Report, as a number alone, how many lines below contain the string "Sordet".

[Saved entries]
:::

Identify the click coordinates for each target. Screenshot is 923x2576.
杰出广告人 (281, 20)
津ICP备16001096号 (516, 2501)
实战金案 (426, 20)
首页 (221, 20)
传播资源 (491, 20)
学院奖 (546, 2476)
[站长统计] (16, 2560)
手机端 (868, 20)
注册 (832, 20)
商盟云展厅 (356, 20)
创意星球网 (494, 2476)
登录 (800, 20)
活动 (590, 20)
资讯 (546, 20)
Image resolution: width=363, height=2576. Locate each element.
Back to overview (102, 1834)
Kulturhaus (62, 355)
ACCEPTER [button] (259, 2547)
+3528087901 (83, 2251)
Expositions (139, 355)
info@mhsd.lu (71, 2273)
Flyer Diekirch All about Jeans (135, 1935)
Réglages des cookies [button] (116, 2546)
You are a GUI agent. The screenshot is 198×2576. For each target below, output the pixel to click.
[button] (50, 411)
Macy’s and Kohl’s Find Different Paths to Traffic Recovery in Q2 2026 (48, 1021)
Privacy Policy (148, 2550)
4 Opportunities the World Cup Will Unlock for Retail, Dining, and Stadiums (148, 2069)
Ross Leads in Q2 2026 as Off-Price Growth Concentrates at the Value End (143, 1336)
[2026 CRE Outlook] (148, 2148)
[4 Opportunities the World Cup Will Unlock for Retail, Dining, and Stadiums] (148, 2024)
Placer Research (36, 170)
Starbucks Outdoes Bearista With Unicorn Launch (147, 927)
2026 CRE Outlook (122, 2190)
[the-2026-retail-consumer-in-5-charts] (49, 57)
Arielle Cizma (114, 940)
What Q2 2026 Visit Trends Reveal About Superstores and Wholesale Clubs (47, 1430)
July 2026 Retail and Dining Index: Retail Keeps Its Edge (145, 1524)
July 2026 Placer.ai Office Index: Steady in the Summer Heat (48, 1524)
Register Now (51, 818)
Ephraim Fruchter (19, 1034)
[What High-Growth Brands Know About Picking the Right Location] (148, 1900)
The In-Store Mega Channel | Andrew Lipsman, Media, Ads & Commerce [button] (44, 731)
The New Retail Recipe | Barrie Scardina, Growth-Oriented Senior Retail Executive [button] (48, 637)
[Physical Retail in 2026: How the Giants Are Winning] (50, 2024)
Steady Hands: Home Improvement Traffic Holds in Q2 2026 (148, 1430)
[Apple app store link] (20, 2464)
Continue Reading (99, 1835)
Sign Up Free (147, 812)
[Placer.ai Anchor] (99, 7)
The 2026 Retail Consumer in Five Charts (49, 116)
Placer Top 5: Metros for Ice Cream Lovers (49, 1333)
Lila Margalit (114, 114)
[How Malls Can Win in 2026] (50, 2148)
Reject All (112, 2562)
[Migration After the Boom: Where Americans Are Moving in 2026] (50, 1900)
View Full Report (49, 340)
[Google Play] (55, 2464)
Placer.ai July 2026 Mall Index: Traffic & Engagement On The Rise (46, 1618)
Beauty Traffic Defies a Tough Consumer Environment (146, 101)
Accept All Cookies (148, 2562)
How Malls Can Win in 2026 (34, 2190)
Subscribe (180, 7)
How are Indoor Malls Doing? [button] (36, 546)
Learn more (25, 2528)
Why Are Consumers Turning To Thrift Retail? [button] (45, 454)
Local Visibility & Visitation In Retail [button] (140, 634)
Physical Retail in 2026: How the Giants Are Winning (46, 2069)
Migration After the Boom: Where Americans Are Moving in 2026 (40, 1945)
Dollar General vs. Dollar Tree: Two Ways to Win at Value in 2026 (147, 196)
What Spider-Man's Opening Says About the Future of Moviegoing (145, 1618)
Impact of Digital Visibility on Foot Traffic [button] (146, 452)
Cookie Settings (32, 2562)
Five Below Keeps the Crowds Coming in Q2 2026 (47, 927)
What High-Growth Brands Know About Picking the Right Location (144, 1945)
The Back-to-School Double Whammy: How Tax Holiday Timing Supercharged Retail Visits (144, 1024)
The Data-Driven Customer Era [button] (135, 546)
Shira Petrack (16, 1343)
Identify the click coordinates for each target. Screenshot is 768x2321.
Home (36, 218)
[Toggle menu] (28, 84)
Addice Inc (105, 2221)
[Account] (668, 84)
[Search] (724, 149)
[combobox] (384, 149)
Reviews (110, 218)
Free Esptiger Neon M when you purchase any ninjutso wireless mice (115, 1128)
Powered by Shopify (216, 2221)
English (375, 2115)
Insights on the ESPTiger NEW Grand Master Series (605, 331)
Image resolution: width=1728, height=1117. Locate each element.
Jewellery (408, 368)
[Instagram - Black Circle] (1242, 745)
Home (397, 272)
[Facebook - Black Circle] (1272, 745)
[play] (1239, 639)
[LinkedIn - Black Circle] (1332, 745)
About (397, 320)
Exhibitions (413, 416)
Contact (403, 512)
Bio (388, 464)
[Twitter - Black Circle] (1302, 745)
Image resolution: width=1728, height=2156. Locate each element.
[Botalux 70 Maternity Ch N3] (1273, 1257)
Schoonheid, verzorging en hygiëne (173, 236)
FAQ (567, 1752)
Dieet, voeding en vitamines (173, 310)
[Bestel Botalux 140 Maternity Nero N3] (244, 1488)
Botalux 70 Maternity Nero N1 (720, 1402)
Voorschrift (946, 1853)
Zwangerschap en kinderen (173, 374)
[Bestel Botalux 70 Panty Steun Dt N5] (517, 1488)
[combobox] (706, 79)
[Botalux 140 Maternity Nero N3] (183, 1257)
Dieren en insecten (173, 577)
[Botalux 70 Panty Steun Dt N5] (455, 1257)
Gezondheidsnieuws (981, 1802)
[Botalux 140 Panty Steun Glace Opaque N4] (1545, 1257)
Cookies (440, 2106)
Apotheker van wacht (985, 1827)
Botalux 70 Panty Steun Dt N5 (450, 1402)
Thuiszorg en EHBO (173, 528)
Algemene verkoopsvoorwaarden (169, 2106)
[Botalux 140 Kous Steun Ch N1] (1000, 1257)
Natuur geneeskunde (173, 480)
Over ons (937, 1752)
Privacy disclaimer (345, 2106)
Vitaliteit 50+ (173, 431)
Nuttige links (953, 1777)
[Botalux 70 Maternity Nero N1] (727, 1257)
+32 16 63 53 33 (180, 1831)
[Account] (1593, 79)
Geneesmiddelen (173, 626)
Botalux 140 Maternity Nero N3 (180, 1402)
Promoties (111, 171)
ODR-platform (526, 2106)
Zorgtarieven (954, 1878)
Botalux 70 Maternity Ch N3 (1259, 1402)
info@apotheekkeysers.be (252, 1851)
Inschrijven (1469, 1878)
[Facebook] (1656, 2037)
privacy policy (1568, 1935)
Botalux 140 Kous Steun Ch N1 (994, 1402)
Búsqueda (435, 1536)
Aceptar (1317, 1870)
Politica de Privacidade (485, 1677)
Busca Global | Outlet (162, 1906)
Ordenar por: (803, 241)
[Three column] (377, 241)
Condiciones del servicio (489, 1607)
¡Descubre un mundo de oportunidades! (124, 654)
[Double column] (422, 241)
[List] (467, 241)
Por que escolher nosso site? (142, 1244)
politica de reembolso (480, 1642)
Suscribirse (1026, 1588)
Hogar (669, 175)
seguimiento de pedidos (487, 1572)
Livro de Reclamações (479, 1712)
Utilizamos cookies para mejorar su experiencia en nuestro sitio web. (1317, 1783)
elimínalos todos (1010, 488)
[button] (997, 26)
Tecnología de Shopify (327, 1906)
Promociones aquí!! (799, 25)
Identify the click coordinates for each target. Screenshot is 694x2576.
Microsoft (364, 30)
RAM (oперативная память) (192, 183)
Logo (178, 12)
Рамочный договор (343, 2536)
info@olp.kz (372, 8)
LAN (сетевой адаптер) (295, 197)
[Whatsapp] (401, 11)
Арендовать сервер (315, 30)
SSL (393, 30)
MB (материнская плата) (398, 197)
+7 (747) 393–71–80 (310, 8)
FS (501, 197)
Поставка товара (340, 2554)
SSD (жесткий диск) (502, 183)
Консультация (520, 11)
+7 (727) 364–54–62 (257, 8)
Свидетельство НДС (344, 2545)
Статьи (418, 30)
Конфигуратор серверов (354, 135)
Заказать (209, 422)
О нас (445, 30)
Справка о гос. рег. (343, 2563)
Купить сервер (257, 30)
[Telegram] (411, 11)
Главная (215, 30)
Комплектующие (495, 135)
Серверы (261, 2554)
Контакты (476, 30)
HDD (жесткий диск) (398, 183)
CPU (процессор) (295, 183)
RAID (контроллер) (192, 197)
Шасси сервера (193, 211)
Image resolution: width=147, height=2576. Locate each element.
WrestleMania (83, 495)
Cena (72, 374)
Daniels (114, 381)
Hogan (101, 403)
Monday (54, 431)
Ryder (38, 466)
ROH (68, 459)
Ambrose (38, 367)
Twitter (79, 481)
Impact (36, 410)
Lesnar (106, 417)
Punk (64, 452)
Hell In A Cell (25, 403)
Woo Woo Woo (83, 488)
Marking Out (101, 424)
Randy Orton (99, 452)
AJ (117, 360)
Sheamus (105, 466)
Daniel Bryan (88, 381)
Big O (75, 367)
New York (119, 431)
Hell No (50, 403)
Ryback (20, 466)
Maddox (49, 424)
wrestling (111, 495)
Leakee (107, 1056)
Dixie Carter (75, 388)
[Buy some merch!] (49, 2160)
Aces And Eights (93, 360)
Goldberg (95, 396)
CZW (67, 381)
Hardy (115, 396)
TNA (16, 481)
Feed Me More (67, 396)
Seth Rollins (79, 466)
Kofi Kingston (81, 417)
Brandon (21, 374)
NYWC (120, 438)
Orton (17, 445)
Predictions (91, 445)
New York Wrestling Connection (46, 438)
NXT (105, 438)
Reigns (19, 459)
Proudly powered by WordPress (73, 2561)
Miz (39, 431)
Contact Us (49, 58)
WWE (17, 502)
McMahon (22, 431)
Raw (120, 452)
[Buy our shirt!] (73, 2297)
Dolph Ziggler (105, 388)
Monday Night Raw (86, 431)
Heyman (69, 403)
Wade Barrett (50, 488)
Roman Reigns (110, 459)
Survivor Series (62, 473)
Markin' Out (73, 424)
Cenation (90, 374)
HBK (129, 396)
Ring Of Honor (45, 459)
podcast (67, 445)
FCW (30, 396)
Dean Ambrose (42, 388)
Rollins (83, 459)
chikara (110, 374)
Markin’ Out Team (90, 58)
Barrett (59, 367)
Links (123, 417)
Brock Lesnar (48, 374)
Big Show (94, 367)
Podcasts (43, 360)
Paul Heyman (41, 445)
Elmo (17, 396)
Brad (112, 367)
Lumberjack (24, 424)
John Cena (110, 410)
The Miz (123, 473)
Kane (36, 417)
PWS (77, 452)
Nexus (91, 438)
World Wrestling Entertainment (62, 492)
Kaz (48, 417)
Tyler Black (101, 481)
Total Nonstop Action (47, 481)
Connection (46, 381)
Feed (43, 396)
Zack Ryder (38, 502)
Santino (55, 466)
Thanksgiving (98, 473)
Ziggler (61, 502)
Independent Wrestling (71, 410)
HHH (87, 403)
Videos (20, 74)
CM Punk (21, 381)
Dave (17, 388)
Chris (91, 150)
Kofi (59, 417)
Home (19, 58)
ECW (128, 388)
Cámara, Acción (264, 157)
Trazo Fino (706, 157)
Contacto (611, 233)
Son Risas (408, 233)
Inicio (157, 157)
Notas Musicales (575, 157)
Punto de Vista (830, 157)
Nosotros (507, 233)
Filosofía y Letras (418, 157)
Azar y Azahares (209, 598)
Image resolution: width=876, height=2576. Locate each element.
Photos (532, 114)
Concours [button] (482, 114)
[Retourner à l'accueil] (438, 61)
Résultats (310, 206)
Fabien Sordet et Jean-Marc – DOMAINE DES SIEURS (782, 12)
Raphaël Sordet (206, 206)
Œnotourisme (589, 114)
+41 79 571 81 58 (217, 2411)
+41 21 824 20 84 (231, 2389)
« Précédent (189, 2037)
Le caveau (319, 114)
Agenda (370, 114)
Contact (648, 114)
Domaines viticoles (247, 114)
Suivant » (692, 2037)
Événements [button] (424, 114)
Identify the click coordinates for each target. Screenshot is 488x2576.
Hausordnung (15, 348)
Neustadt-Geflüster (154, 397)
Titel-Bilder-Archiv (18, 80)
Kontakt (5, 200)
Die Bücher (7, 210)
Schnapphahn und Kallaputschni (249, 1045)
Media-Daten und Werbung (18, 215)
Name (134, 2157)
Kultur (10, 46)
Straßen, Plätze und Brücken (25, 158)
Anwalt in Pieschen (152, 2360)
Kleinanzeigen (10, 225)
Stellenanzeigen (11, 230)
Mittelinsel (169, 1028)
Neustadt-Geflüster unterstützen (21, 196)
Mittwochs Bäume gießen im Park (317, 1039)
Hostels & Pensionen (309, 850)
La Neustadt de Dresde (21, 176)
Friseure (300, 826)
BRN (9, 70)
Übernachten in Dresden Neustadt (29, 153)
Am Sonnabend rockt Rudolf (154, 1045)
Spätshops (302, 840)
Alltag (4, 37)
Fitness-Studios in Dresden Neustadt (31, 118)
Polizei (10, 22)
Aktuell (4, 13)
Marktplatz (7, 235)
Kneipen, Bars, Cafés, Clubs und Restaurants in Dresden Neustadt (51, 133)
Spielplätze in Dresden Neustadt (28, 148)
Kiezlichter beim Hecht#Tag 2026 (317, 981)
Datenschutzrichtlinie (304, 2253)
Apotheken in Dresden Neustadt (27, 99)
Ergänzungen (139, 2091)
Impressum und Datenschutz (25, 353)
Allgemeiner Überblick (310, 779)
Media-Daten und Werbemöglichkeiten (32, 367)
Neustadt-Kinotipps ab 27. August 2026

:::

RESPONSE: 2